À cet égard, je tiens à souligner que je parle d’un régime alimentaire adapté à la nourriture que consomme le patient, c’est-à-dire alimentation individuelle selon le mode de vie. Mais ce régime ne doit en aucun cas dégrader la qualité de vie du patient. Je dis cela parce que notre quête du perfectionnisme en matière d’alimentation conduit parfois à une mauvaise qualité de vie. Cependant, il est important de savoir comment la personne se sent et comment elle vit. Surtout maintenant que de belles fêtes de Noël approchent, où nous serons tous tentés de manger des aliments qui augmentent le taux d’acide urique. Par conséquent, faisons tout avec modération, mais ne nuisons pas à la bonne qualité de nos vies…
C’est la principale chose que je recommande aux malades, car la restriction n’est pas un moyen de se remettre d’une maladie. Mais, je le répète, il faut être prudent, car le corps réagit à tout ce qui est en excès – que ce soit la graisse, que ce soit le sucre, que ce soit les protéines animales, que ce soit un litre de boissons fraîches par jour, que ce soit la bière – trois bières. par jour… Chacun de nous aime les tentations différentes, elles ajoutent de la « couleur à la vie », mais il faut être attentif et tout doit être dans la mesure.

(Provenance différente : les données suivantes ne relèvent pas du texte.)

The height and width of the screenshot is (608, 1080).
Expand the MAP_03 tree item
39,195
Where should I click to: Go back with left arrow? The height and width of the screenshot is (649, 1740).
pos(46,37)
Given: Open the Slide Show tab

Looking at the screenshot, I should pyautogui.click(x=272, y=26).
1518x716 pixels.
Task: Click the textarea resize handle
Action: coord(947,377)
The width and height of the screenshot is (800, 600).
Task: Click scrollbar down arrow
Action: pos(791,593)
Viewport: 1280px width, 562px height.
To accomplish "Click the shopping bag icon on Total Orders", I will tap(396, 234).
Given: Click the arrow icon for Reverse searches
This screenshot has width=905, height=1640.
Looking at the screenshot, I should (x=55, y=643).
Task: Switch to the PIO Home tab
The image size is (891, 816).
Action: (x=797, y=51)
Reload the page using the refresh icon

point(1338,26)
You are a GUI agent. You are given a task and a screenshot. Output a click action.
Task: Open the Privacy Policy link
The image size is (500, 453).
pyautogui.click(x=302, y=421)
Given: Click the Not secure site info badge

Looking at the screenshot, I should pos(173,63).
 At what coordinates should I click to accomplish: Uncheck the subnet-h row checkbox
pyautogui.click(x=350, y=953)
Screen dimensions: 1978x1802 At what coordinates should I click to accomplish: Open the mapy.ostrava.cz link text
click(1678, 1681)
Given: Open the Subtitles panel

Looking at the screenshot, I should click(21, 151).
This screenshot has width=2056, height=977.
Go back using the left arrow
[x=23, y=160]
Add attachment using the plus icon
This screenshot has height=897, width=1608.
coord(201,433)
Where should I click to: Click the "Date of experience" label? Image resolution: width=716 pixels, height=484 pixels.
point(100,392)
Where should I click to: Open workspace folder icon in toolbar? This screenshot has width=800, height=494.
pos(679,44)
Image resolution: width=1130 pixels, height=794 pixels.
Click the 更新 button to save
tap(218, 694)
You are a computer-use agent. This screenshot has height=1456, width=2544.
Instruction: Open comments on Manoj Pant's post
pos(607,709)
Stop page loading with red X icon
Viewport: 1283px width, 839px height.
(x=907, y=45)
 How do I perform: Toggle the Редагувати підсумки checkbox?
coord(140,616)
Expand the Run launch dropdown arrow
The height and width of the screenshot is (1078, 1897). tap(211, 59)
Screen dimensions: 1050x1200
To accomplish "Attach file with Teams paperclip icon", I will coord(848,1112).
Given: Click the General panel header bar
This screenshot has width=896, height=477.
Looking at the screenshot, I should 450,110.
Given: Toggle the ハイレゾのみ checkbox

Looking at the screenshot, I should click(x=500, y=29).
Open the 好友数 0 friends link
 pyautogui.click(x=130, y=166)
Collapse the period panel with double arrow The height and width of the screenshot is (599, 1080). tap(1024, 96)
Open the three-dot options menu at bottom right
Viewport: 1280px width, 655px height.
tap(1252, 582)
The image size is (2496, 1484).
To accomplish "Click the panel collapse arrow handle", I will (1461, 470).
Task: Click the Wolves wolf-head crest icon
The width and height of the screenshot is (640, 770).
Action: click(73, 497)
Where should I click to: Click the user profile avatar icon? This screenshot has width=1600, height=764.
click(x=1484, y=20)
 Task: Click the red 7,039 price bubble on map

Les généralistes sont-ils préparés ?
« Au cours des 6-7 dernières années, en Bulgarie, on parle de plus en plus de l’augmentation du taux d’acide urique, avant l’apparition des douleurs articulaires. J’ai moi-même donné plusieurs fois des conférences lors de divers événements organisés par des médecins généralistes – soit lors de leurs congrès, soit lors d’une conférence. Et je suis heureux que, dans une large mesure, mes collègues médecins généralistes connaissent déjà ce sujet. À propos, selon les dernières recommandations européennes sur l’hypertension, présentées par la Société européenne d’hypertension en août de cette année, l’augmentation de l’acide urique se classe au cinquième rang des causes de maladies cardiovasculaires. En tant qu’indicateur, il se classe après le cholestérol, mais avant le diabète, dont nous savons tous qu’il est une maladie associée à un risque cardiovasculaire fortement accru. Il s’agit, à mon avis, d’un nouveau regard sur la prévention et le traitement de ces maladies. L’objectif est de rechercher des taux élevés d’acide urique et de les traiter en conséquence, tout comme vous recherchez un taux de cholestérol élevé. Et je pense que les médecins généralistes sont déjà très bien préparés en la matière », a expliqué l’expert.